**** Selected excerpt ****

NH Gov. Vetoes Death-Penalty Repeal
CONCORD, N.H. (AP) _ The governor vetoed a bill Friday that would have repealed the death penalty, something no state has done since the U.S. Supreme Court reinstated capital punishment in 1976.
The veto by Gov. Jeanne Shaheen, which was expected, came a day after the Senate passed the measure 14-10.
``Our statute is designed to make the carrying out of the death penalty extraordinarily difficult,″ Shaheen said, citing safeguards that include automatic appeals.
``There are some murders that are so brutal and heinous that the death penalty is the only appropriate penalty,″ she said.
She cited the 1997 case of loner Carl Drega, who tracked down and killed a judge, a man who tried to save her and two state troopers. She noted that Drega’s property was extensively booby-trapped with explosives ``designed to kill and maim countless people.″
``If Carl Drega had not been killed that day, I believe an indictment or capital murder would have been appropriate for his cold-blooded, brutal murders,″ Shaheen said.
The Senate vote fell short of the 16 votes needed to override a veto. The 400-member House approved the repeal in March 191-163, also well short of the two-thirds necessary for an override.
New Hampshire’s Legislature was just the second to vote to repeal the death penalty since the Supreme Court’s 1976 decision. A repeal passed in 1979 by Nebraska lawmakers was vetoed.
The Legislature’s vote was largely symbolic. No one is on death row in New Hampshire and hasn’t executed anybody in 61 years. It had the lowest murder rate in the nation in 1998.
In vetoing the bill, Shaheen brushed off appeals from former President Jimmy Carter and his wife, Rosalyn, and Nobel Peace Prize winner Desmond Tutu.
``As you know, there is no evidence that the death penalty deters heinous crimes, and it has been found that a number of those on death row, in Ohio and other states, have later been found to be innocent, primarily by DNA tests,″ the Carters wrote.

**** Data ****

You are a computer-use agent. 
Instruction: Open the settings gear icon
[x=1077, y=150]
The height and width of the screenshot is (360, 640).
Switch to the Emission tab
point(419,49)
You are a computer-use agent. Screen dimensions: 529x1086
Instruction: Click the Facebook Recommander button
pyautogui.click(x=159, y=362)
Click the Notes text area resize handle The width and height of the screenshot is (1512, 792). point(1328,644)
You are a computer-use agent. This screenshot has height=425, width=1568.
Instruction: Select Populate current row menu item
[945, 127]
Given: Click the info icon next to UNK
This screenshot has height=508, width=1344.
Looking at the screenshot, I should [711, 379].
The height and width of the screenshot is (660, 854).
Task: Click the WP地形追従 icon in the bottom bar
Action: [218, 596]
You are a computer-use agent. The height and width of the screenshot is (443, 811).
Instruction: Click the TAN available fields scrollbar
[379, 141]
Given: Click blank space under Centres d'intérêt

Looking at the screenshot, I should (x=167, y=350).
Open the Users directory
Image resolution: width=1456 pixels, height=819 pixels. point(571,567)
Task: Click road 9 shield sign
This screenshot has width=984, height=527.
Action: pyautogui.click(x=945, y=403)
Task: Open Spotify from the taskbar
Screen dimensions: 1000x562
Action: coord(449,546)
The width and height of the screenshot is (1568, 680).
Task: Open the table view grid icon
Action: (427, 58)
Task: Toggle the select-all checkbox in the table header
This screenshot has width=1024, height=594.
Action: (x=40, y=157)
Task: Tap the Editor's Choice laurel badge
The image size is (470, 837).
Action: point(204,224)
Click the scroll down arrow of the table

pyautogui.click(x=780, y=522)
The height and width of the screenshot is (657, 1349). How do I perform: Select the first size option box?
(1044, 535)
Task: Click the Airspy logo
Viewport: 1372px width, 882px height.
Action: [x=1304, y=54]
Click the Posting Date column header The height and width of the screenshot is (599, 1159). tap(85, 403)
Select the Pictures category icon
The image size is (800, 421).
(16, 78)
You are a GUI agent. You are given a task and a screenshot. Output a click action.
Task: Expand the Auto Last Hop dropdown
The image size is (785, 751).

****

| Brief 1 |
Rewrite everything in the death-penalty veto article from "New Hampshire’s Legislature" down to "winner Desmond Tutu.", putting "state legislature" in place of "Legislature".
| Brief 2 |
Write what follows the final sentence of the death-penalty veto article.

| Task answer 1 |
New Hampshire’s state legislature was just the second to vote to repeal the death penalty since the Supreme Court’s 1976 decision. A repeal passed in 1979 by Nebraska lawmakers was vetoed.
The state legislature’s vote was largely symbolic. No one is on death row in New Hampshire and hasn’t executed anybody in 61 years. It had the lowest murder rate in the nation in 1998.
In vetoing the bill, Shaheen brushed off appeals from former President Jimmy Carter and his wife, Rosalyn, and Nobel Peace Prize winner Desmond Tutu.

| Task answer 2 |
Tutu, a cleric who fought to end apartheid in South Africa, said in a statement that the death penalty was ``one of the pinnacle symbols of violence, vengeance and hate in our world today″ and urged Shaheen to ``choose life over death.″
New Hampshire’s death penalty applies to a short list of crimes, including murder of a law enforcement officer and murder during rape or attempted rape.
In the last 12 years, five men have been candidates for capital murder charges. One was Richard Buchanan, who was wrongfully accused of raping and murdering the 6-year-old daughter of his live-in girlfriend in 1997.
Attorney General Philip McLaughlin faced a public outcry when he decided not to charge Buchanan with capital murder. But genetic evidence eventually forced prosecutors to drop all charges.
Buchanan, who spent six months in jail, became a poster boy for death-penalty opponents. A former neighbor, James Dale, was convicted and sentenced to 60 years in prison.
Amnesty International was heartened by the repeal vote despite Shaheen’s veto.
``We see it in the context of a continuing movement across New Hampshire and the nation of reconsidering the use of the death penalty,″ spokesman Alistair Hodgett said.